-Bir şeyin
yokluğunu, binlerce kişi söylese de, biri ispat etse;
Yok diyenlerin sözleri hükümsüzdür.
-İlkokul
talebesine / öğrencisine okuması için, lise ders kitabı verilse,
Anlayamayacağı
için, bu yüzden reddedeceği açıktır.
Bu, tıpkı birkaç
aylık çocuğa pirzola yedirmek için, uğraşmaya benzer.
İşte fikirler,
konular da böyledir.
Mücerret / soyut
olarak güzel ve edebî konuşmak; elbette takdire şâyân bir husus.
Ama zatında /
aslında doğru ve hak bir sözü veya bir konuyu;
Muhataplarımızın
/ dinleyenlerimizin anlayış seviye ve düzeylerine inerek;
Onların
anlayacağı şekilde, bu durumlarını hesaba katarak konuşmak;
İşte asıl olan
budur, bu olmalı.
-Dünyanın
kuruluşundan beri, haksızlığa uğrayanlar,
Hakkı yenenler,
zulüm görenler sayısızdır.
Üstelik büyük bir
çoğunluk; hakkını almadan, hak yerini bulmadan,
Gözleri açık
olarak ölüp gidiyor!

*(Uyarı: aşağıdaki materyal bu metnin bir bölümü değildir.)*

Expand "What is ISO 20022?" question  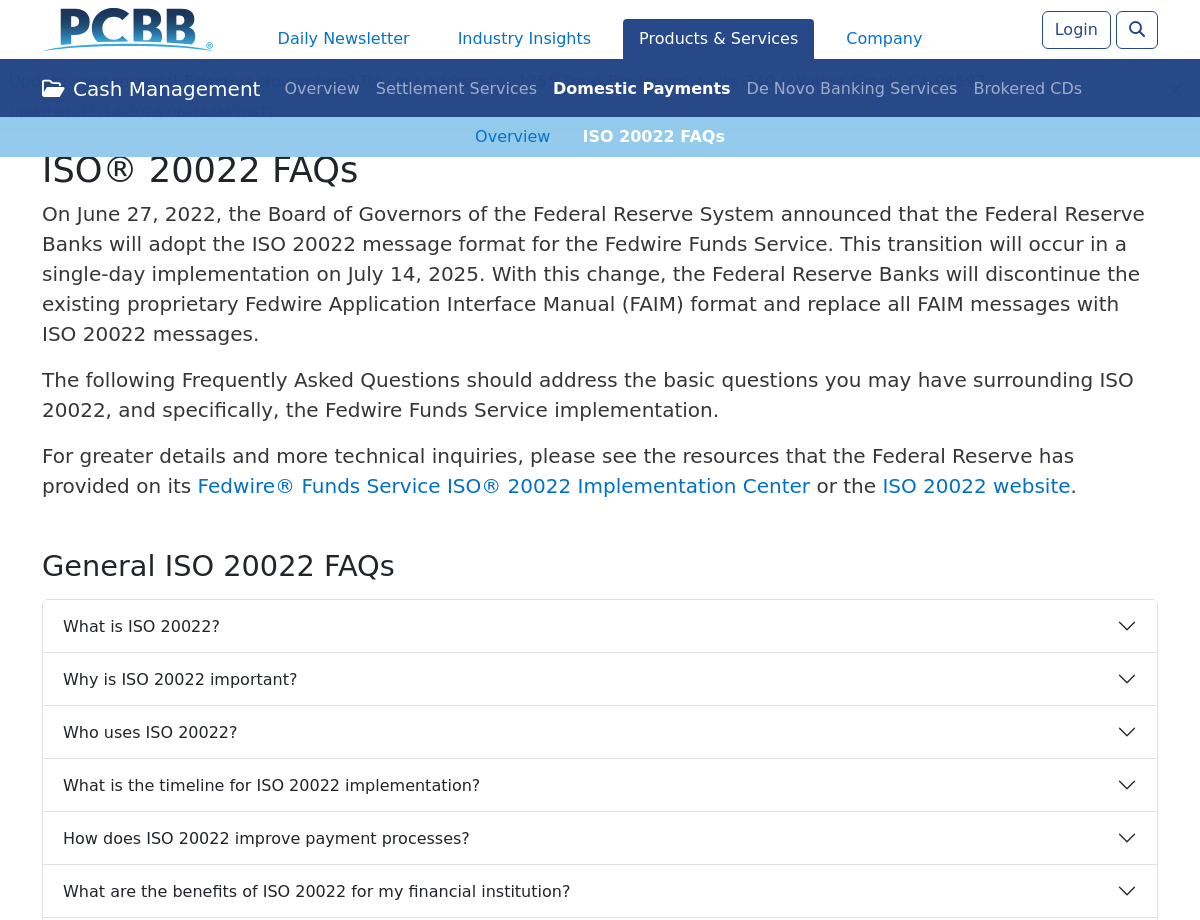[x=141, y=627]
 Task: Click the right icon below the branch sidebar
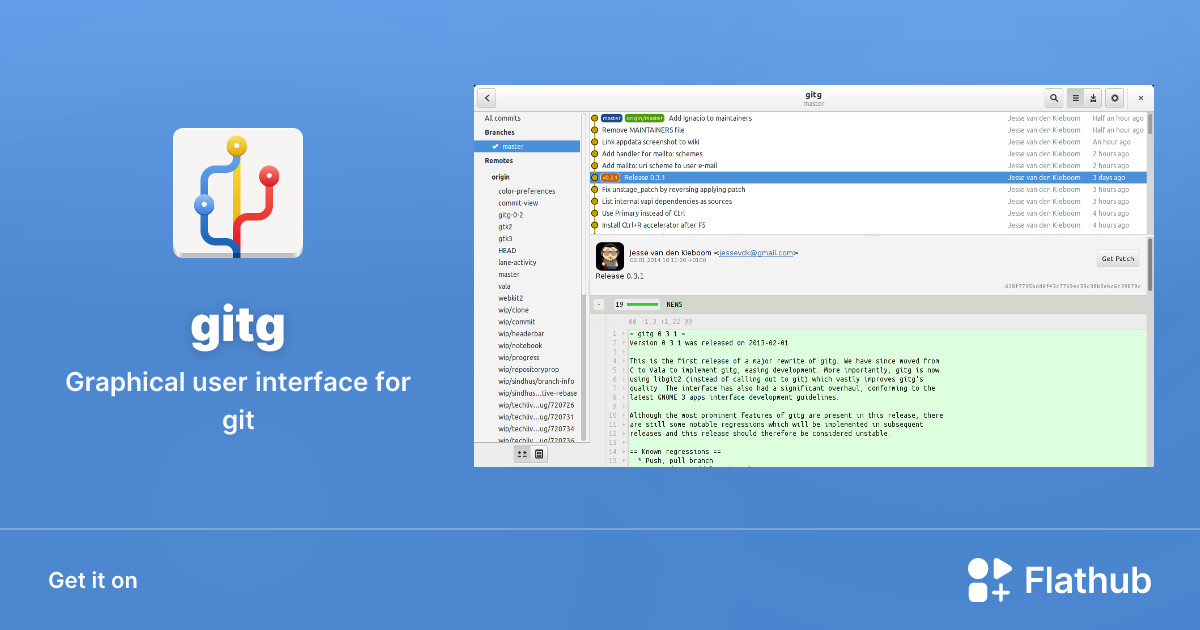click(x=539, y=454)
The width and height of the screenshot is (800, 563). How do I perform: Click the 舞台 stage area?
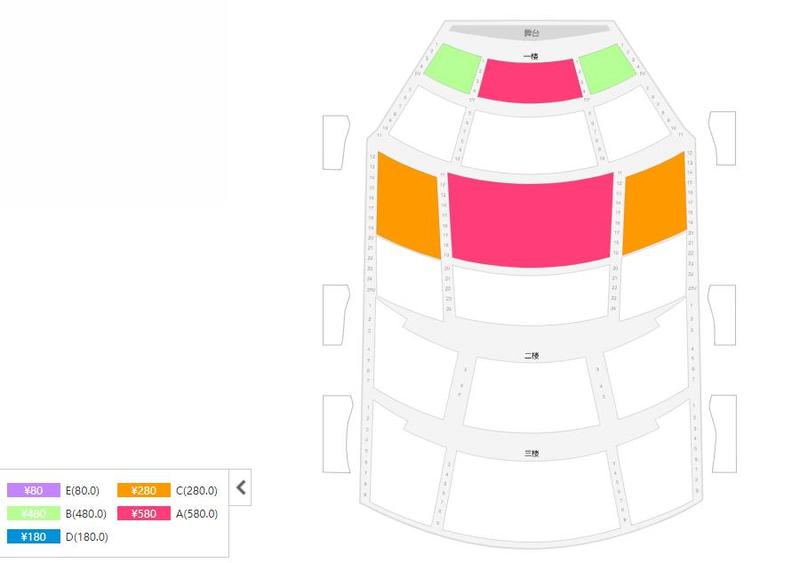tap(530, 33)
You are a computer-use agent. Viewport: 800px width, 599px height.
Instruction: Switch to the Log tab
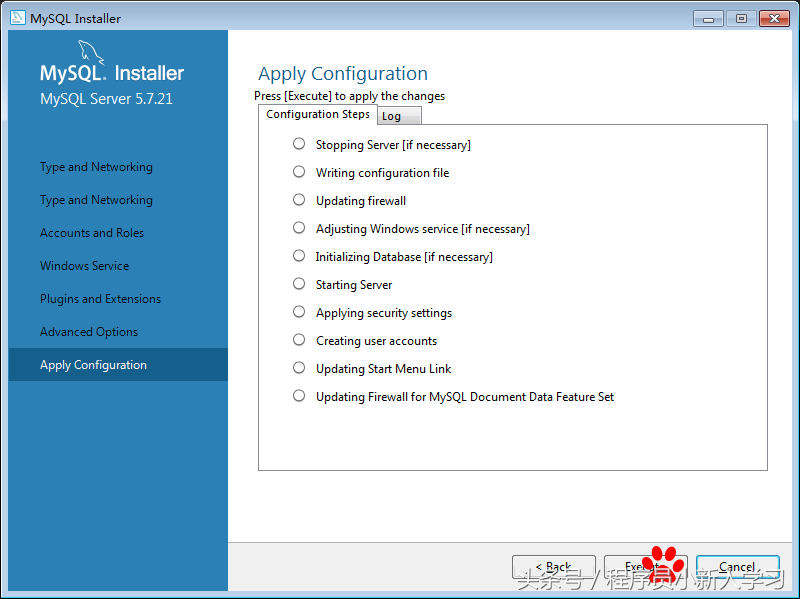click(399, 116)
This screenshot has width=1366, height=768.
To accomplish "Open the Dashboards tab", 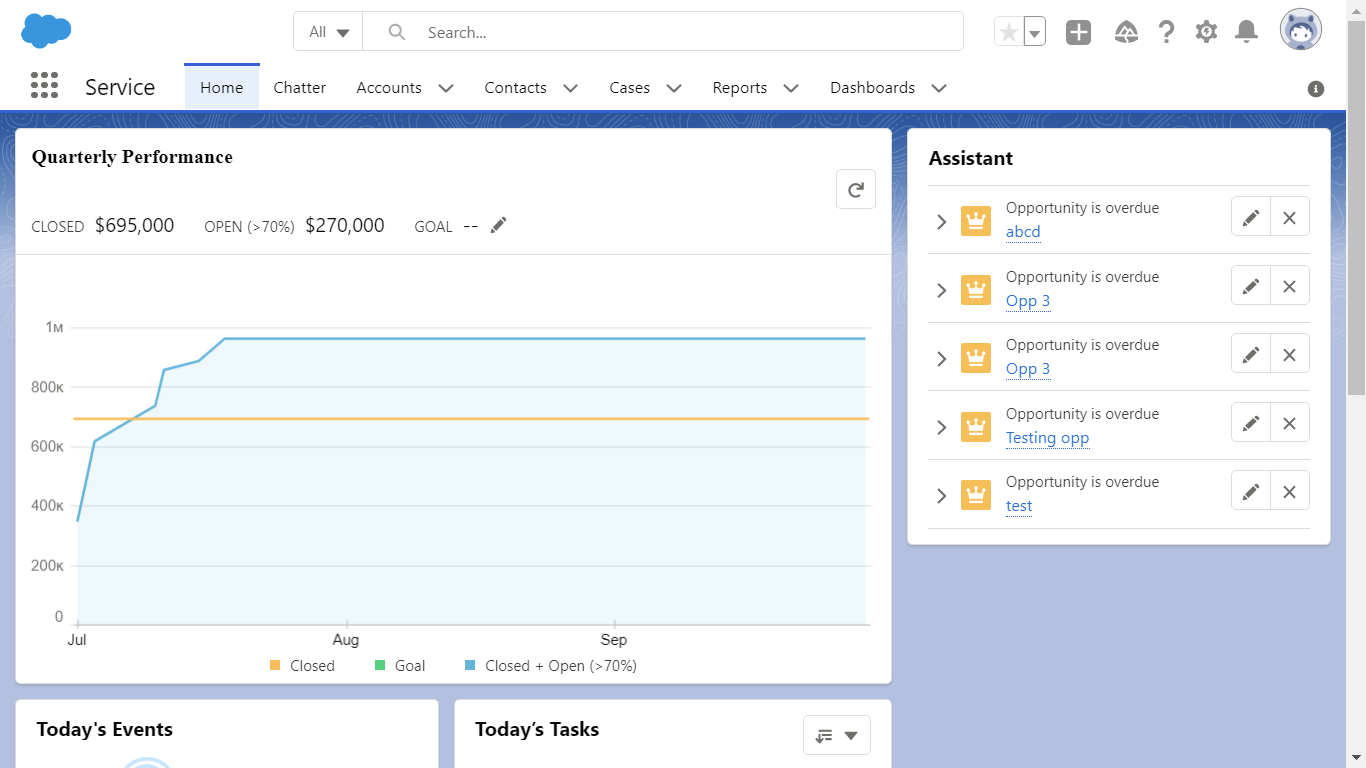I will click(872, 88).
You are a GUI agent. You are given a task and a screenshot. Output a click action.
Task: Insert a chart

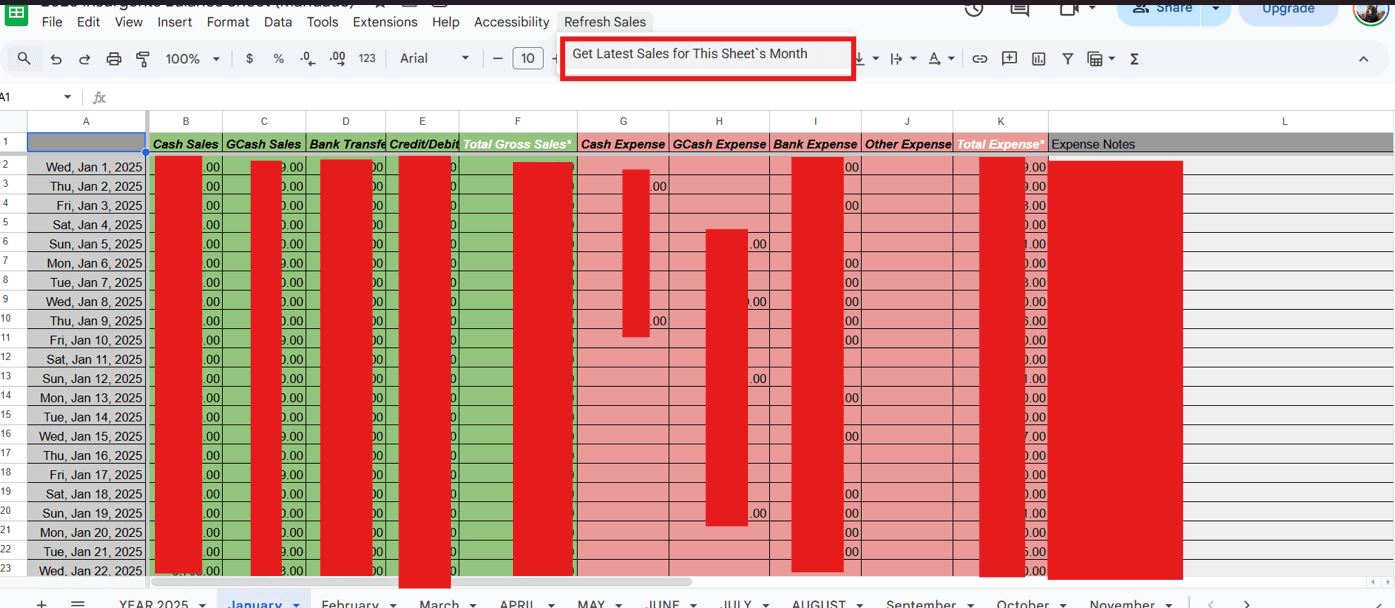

Umumiyetle / genellikle zâlimlerin,
Kötülükte
bulunanların yaptıkları, sanki yanlarına kâr kalıyor!
Zalimler,
haksızlık edenler; mevki ve makamlarında, zevk ve sefa içinde yaşayıp ölüyor;
Mazlumlar,
mağdurlar da, o düşkün hâlleriyle bu dünyadan göçüp gidiyor!
Zahirde /
görünüşte hak ve adalet yerini bulmadan, hayatları son buluyor!
Ziya Paşa’nın
dediği gibi, mealen:
“Milyonla çalan
mevki ve makamında berdevam!
Birkaç kuruş
çalanın yeri ise, hapis ve zindan!”
İşte buna
vicdanlardaki / Hakkın içimize koyduğu doğruyu tespit kıstası / ölçütü razı
olmuyor.
İsyan ediyor.
Adalet yerini bulsun istiyor. Evet, vicdanlar yanılmaz ve yanıltmaz.
Kısmen de olsa
burada, yani dünyada hak yerini hiç bulmuyor değil. Nitekim:
“Eden bulur.”
“Ne ekersen onu
biçersin.”
“Etme bulma
dünyası.”
“Allah ihmal
etmez, imhal eder.” /
“Allah boş vermez, belki pişman olur, aklı
başına gelir de,
Hatasını telâfi
eder / düzeltir diye, -geçici olarak- mühlet / zaman tanır.”
“Rüzgâr eken,
fırtına biçer.”
“Gün ola harman
ola.”
Gibi
atasözlerimiz, bu gerçeği çok güzel bir şekilde ifade etmekte.
Nitekim bu
gerçeği:
“Vermek
istemeseydi, istemek vermezdi.” veciz sözünden de anlıyoruz.
Çünkü tüm
insanların; hisleri karışmamız vicdanlarında;
Hakkın yerini
bulma isteği; sessiz bir çığlık olarak yankılanıp durmakta.
Demek ki, bir
Mahkeme-i Kübra / En Büyük Bir Mahkeme olması lâzım ve gerekli.
Nitekim var ve
zamanı gelince kurulacak. Evet,
Bu hak arayışlar
Ahirette, Mahkeme-i Kübra’da / Kıyamet’ten sonraki En Büyük Mahkeme’de
Cevabını
bulacak; herkes hak ettiği karşılığı mutlaka görecek.
Çünkü bazı suç
ve günahlar; öyle cezaları gerektirir ki,
Bu dünyanın
hiçbir cezası onu karşılayamaz.
Ancak ebedî /
sonsuz, sayısız seneler cezalandırılmalarını iktiza eder / gerektirir ki,
Bu da ancak
onların Cehenneme atılmalarıyla gerçekleşir.
İşte ruhlar
ancak bu gibi cezaların verilmesiyle, mutmain ve tatmin olur / rahatlar.
-Bakmak mı,
görmek mi? Biri basar; maddeyi görür. Diğeri basîret; manayı, hikmeti görür.
Koyun da bakar.
Ama insan, hem bakar hem görür. Öküz, at, eşek, fil de bakar. Ama insan;
Bakarken görür.
Görürken düşünür. Düşünürken hikmet sahibi / bilge olur.